--- Passage retenu ---

Vers l’an 8 A.H, la sécurité régnait dans pratiquement toute l’Arabie, et l’appel à l’Islam s’était répandu dans bien des lieux. Les Juifs au Nord et les Koraichites au Sud s’étaient repliés à cause des victoires musulmanes lors de bataille, et ils ne présentaient plus de menace.
Le Saint Prophète (s) envoya des missionnaires dans les pays avoisinants les invitant à rejoindre l’Islam. Certains de ces missionnaires étaient bien reçus tandis que d’autres étaient maltraités voire tués.
Ainsi, un de ses missionnaires du nom de Harisse bin Oumayr Azdi était envoyé avec une lettre chez le chef de la Syrie. Mais avant d’atteindre sa destination, il fut capturé à Mouta par Shourahbil, le gouverneur pour le chef de la Syrie dans les villes frontières. Entravant la loi universelle protégeant les missionnaires, Shuurahbil tua Harisse. Un autre incident tua aussi 15 missionnaires envoyés en Syrie.
La triste nouvelle chagrina profondément le Prophète qui résolut de punir le chef fautif afin que ses ambassadeurs soient respectés dans l’avenir. Rassemblant, pour ce faire, une armée de trois mille hommes, au mois de Jumâdî-I de l’an 8 de l’Hégire (Sep. 629 ap. J. -C. ), le Prophète fit porter à son ex-serviteur affranchi une bannière blanche pour commander l’expédition, et lui donna l’ordre de presser le pas afin de surprendre le peuple de Mo’tah, de les appeler à l’Islam ou de les combattre au nom du Seigneur s’ils refusaient d’embrasser la Religion.

--- Entrées fournies ---

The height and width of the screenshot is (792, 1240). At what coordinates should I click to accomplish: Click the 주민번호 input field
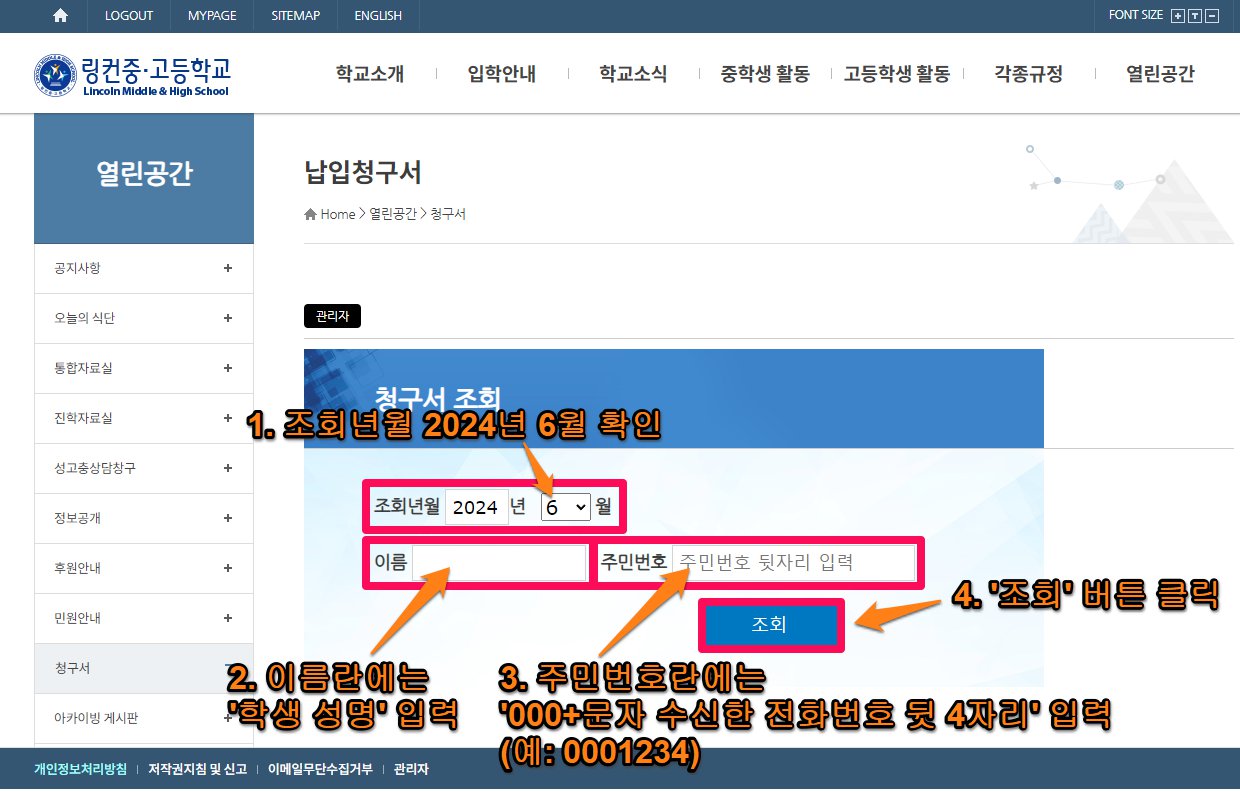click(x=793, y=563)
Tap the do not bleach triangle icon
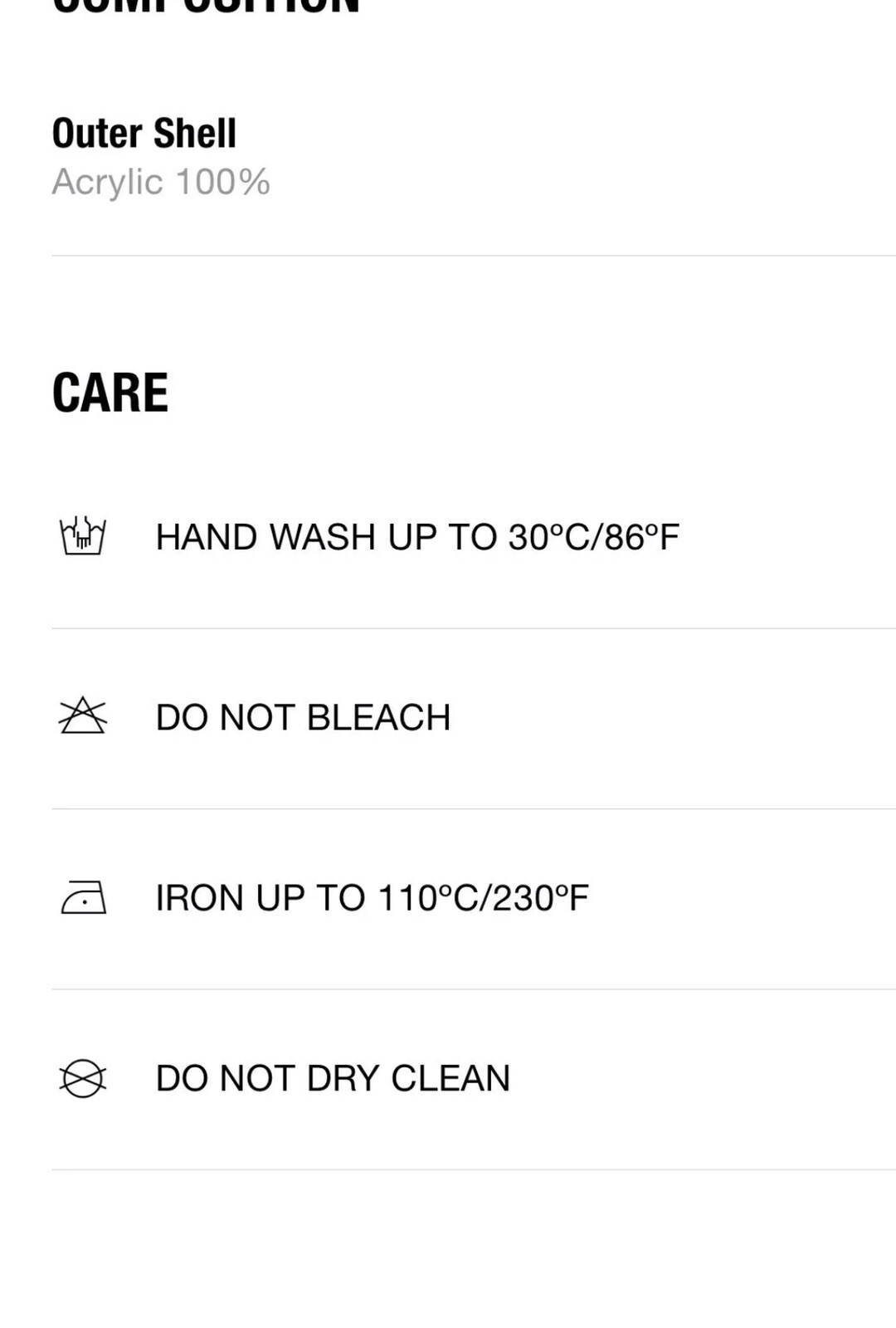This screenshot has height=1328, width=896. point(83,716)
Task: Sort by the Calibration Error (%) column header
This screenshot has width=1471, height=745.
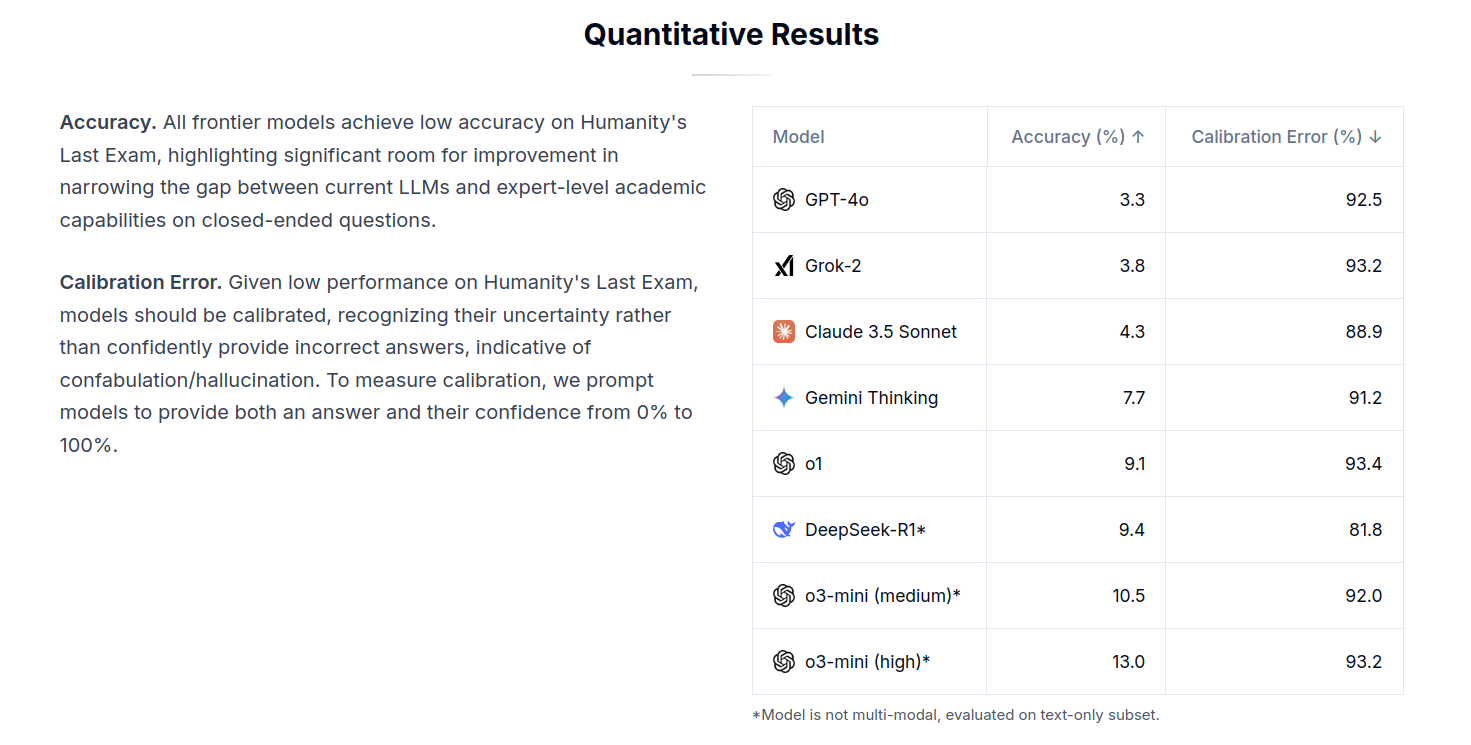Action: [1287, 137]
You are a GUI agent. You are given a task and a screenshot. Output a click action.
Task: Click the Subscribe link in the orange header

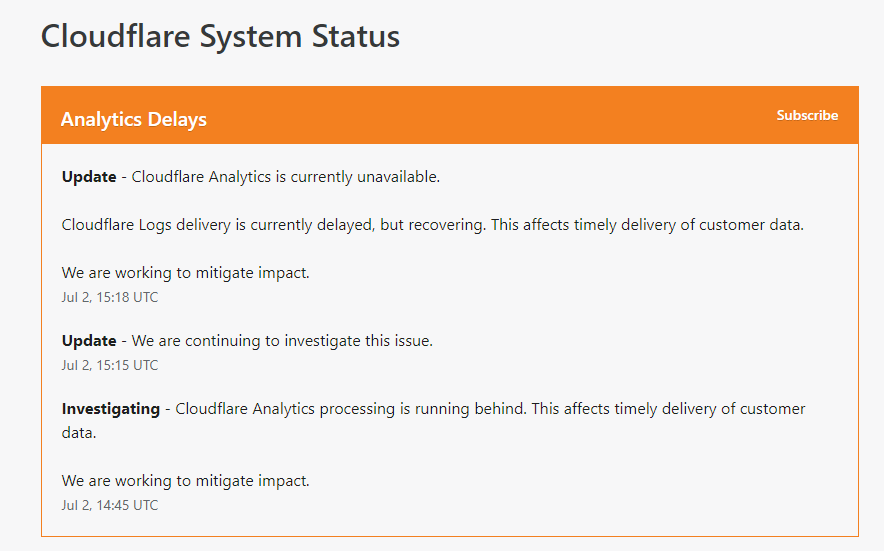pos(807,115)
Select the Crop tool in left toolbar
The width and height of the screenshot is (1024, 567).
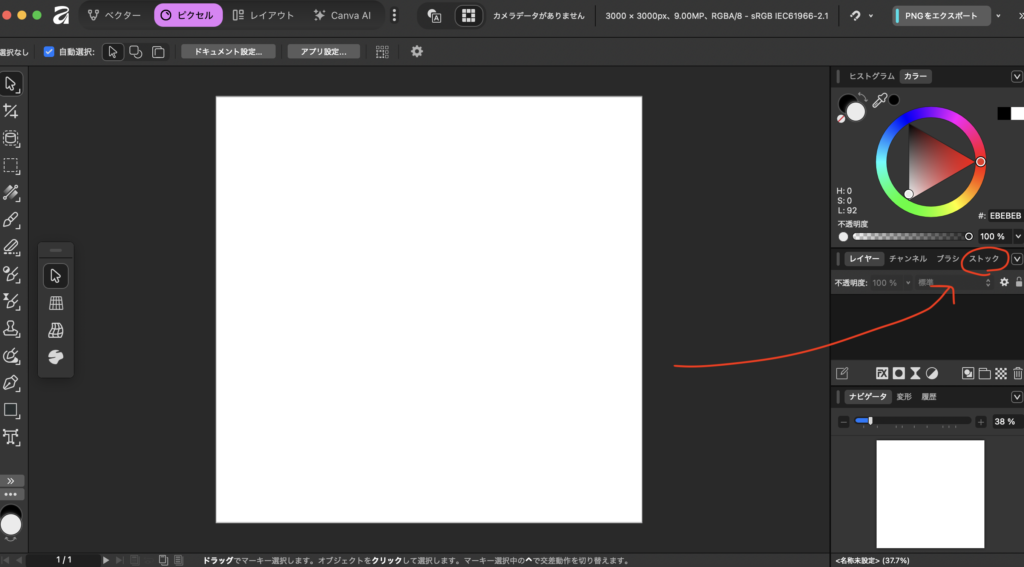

---
--- Entrées fournies ---

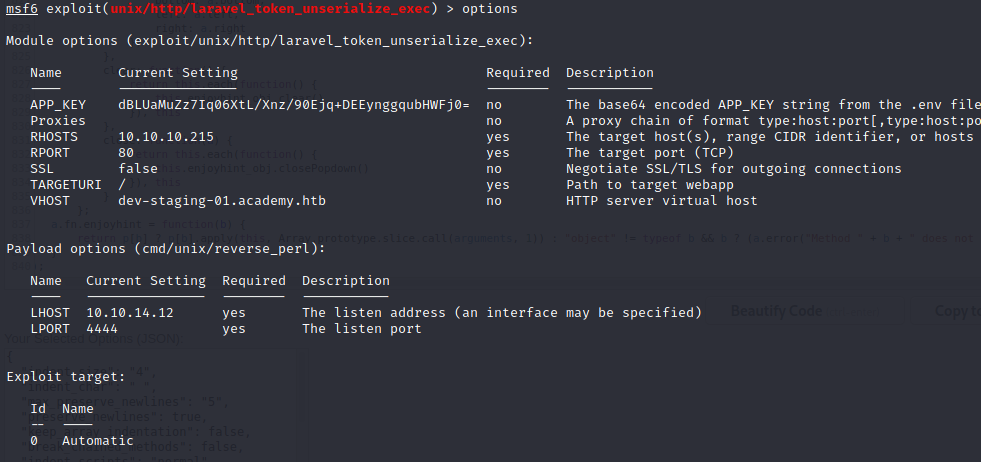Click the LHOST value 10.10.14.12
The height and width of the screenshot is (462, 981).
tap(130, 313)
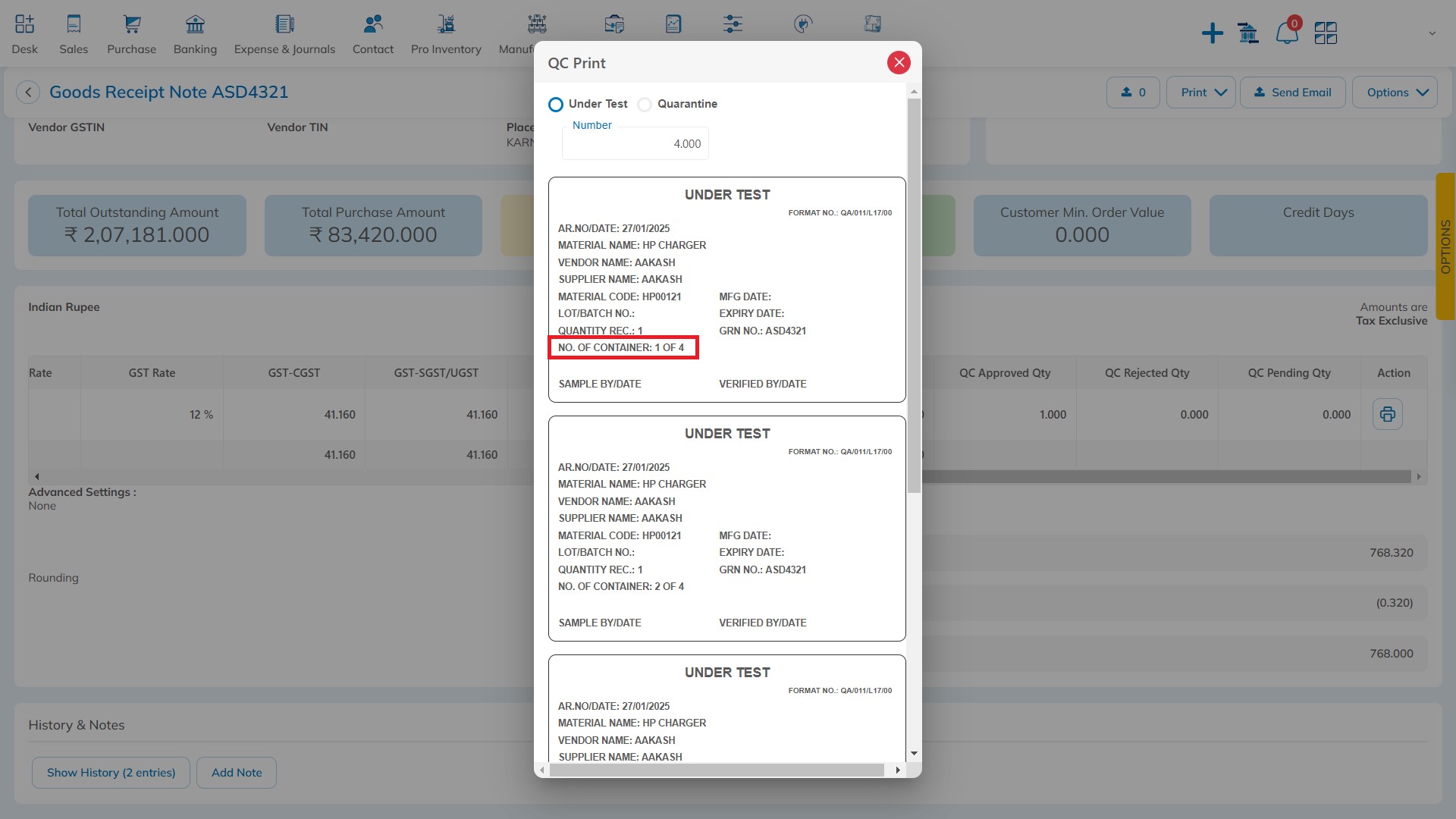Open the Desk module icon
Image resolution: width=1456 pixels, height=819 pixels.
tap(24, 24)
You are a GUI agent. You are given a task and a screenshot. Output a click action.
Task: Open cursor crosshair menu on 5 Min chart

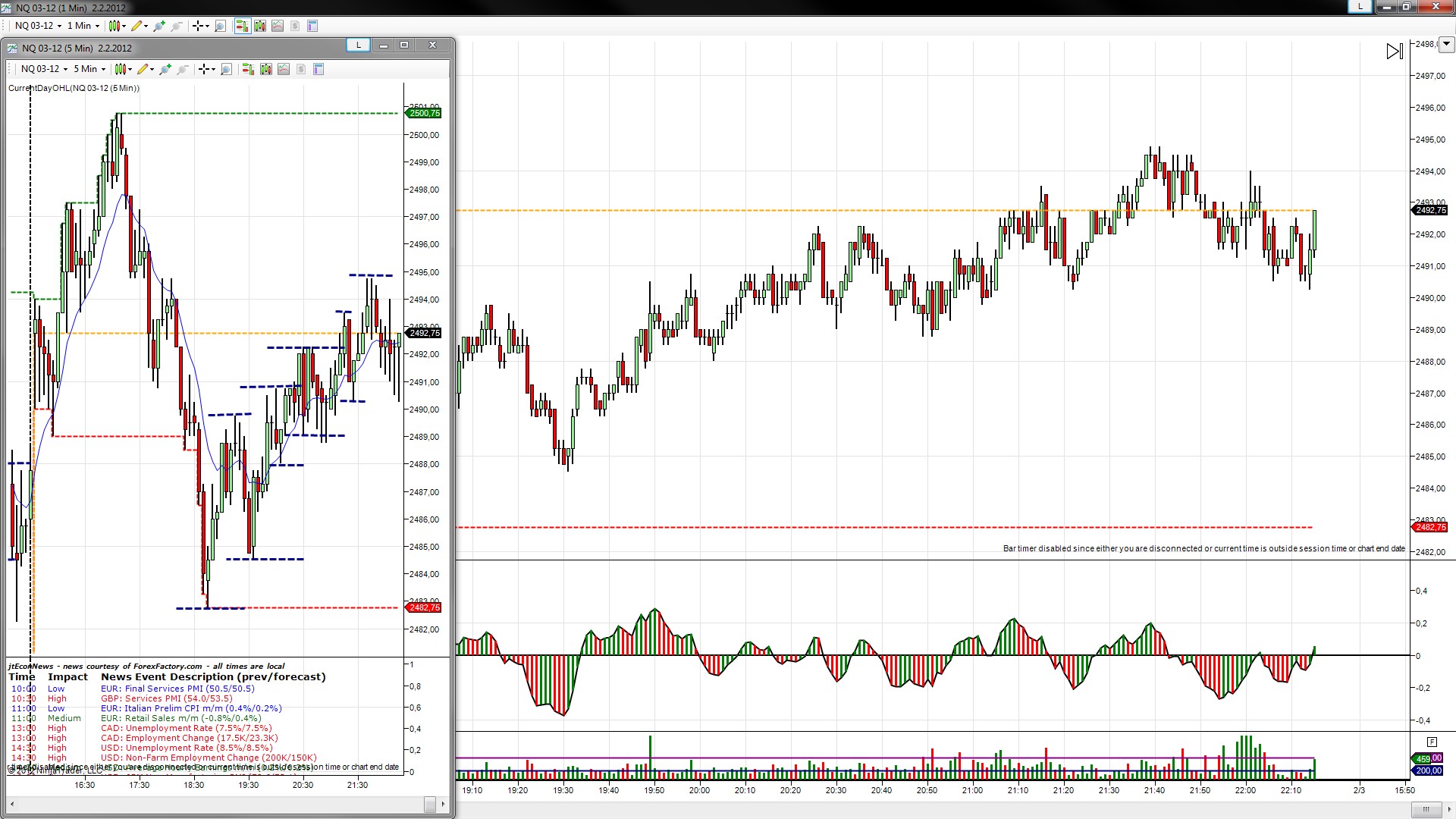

---
--- Entrées fournies ---

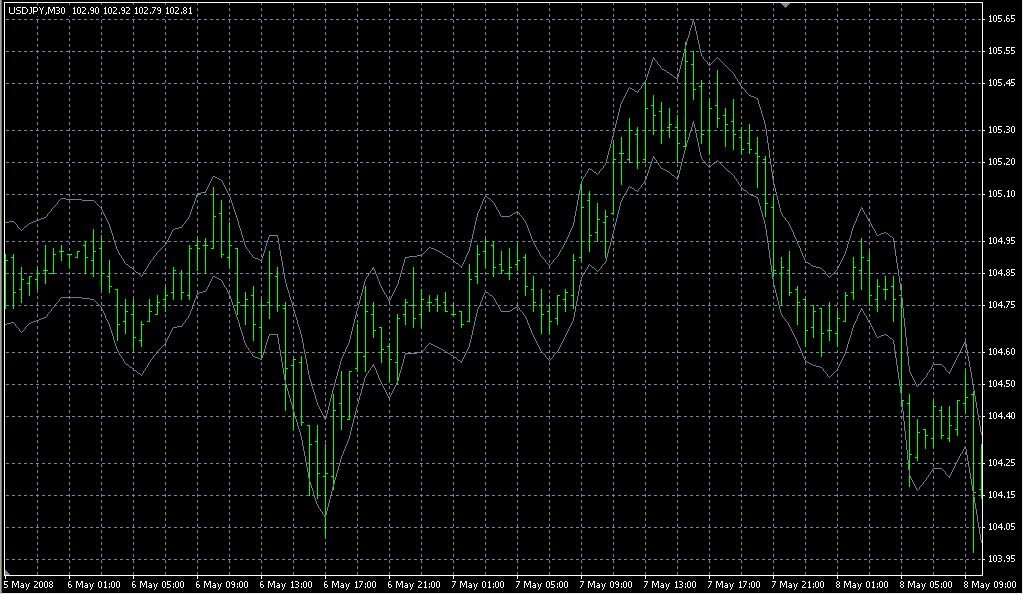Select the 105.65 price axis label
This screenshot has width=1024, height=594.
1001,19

---

* Objectif
En vous appuyant sur le passage retenu, expliquez en une à trois phrases pourquoi le Prophète résolut de punir le chef fautif. Ces entrées proviennent d'une autre source que le passage.

* Réponse
Le Prophète résolut de punir le chef fautif afin que ses ambassadeurs soient respectés à l'avenir. Shourahbil avait tué à Mouta son missionnaire Harisse bin Oumayr Azdi, au mépris de la loi universelle protégeant les missionnaires, et un autre incident avait coûté la vie à 15 missionnaires envoyés en Syrie.